ELBETTE Beşiktaşlıların beklentisi ligin kalan 8 maçında bu yıldızların tüm konsantrasyonlarını şampiyonluğa vermeleri.
Aslında fazla hesap yapmaya da gerek yok. Beşiktaş önümüzdeki iki hafta; önce Alanyaspor, ardından da Göztepe'yi Vodafone Park'ta ağırlayacak.
Önce buradan çıkarılacak 6 puan, ardından Akhisar deplasmanından alınacak 3 puan belki de Beşiktaş'ı liderliğe bile taşıyabilir.
Ancak bu sezon iki Beşiktaş izliyoruz. Siyah ve Beyaz...
Biri Avrupa'da gururumuz olan, özellikle Fenerbahçe ve Galatasaray'ı farklı yenen Beşiktaş...
Diğeri ise özellikle deplasmanlarda maça konsantre olamayan ve gereksiz puan kayıpları yaşayan, tanınmayacak kadar kötü futbol ortaya koyan Beşiktaş...
Ben iki Beşiktaş'tan birincisini izlemek istiyorum. Başka bir deyişle ligin son 8 haftasında her şeyiyle şampiyonluğa inanmış bir takım izlemek istiyorum.
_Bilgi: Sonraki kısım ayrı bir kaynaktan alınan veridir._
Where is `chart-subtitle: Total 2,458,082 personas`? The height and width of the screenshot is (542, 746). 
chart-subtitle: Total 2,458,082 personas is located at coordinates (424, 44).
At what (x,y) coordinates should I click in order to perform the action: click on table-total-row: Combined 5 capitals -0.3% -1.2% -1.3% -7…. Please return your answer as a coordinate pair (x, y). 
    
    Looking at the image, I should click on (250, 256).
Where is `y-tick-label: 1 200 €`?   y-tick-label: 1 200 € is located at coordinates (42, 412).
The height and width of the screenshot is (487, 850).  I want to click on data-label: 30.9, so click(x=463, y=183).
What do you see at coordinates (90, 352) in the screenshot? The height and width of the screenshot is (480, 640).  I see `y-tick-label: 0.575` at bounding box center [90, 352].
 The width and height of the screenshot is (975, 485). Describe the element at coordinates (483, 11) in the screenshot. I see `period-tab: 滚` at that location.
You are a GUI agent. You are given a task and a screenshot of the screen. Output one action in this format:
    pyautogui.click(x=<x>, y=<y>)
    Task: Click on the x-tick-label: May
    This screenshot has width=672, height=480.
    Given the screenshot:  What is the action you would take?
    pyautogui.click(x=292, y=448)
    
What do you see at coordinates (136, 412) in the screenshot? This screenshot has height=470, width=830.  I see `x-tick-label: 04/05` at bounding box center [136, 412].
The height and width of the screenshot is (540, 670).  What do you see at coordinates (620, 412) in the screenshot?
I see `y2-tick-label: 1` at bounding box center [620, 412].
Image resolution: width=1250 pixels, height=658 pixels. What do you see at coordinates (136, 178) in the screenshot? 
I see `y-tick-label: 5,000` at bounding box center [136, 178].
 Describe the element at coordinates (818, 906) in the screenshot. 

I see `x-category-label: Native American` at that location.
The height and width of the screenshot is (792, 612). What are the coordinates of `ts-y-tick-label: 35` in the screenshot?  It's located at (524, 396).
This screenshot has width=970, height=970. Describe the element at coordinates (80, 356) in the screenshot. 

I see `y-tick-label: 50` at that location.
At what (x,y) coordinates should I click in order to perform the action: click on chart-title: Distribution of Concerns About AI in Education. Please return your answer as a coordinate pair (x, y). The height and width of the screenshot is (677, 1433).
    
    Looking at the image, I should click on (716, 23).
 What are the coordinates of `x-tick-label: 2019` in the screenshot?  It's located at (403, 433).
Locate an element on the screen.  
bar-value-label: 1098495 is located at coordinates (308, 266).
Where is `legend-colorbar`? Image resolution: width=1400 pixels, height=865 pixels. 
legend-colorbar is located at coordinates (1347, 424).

Tabii ki bu yarışta en büyük güç büyük Beşiktaş taraftarı olacak.
HAVADA-KARADA ŞAMPİYON THY
Geçtiğimiz hafta Aydın'da üç gün süren maçlarda Kadınlar Voleybolda Venüs Sultanlar Ligi'ne çıkacak iki takım belli oldu.
Bu takımlar THY ve Karayolları oldu.
Daha önce de yazdım.
Dünya markası Türk Hava Yolları'nın yeniden spora yatırım yapması beni çok heyecanladırıyor. THY Yönetim Kurulu Başkanı İlker Aycı gibi başarılı bir yöneticinin başında olduğu kulübün iki yıl içinde en üst lige çıkmasını Türk Sporunun geleceği açısından çok önemli buluyorum. Başta İlker Aycı olmak üzere gecesini gündüzüne takım başarısını harcayan THY Kulübü Genel Sekreteri Ramazan Yıldırım'ı, İdari Menajer Cahit Şahin'i, Beşiktaş'tan tanıdığım antrenörler;
İsmail Şahin ve Serkan Gür'ü ve tüm sporcu kardeşlerimi can-ı gönülden tebrik ederim. Sevgili Aycı, dün yaptığı açıklamada, THY'nin dünyanın en çok bilinen havayolu markası olduğunun altını çizdi. Aycı'nın, THY Voleybol Takımı'nın geleceğin yıldızlarını yetiştirmek için altyapıya önem vereceğini belirtmesi de çok önemli.
Bu arada THY'ın ardından Sultanlar Ligi'ne çıkan Karayolları Kadın Voleybol Takımı'na tebriklerimi sunarım. 19.5 yaş ortalamasıyla müthiş bir takım oluşturan Ankara ekibinin antrenörü Hüseyin Doğanyüz ve gençlere güvenen başta Karayolları Genel Müdürü İsmail Kartal ve Kulüp Başkanı Kamuran Yazıcı'yı da ayakta alkışlıyorum.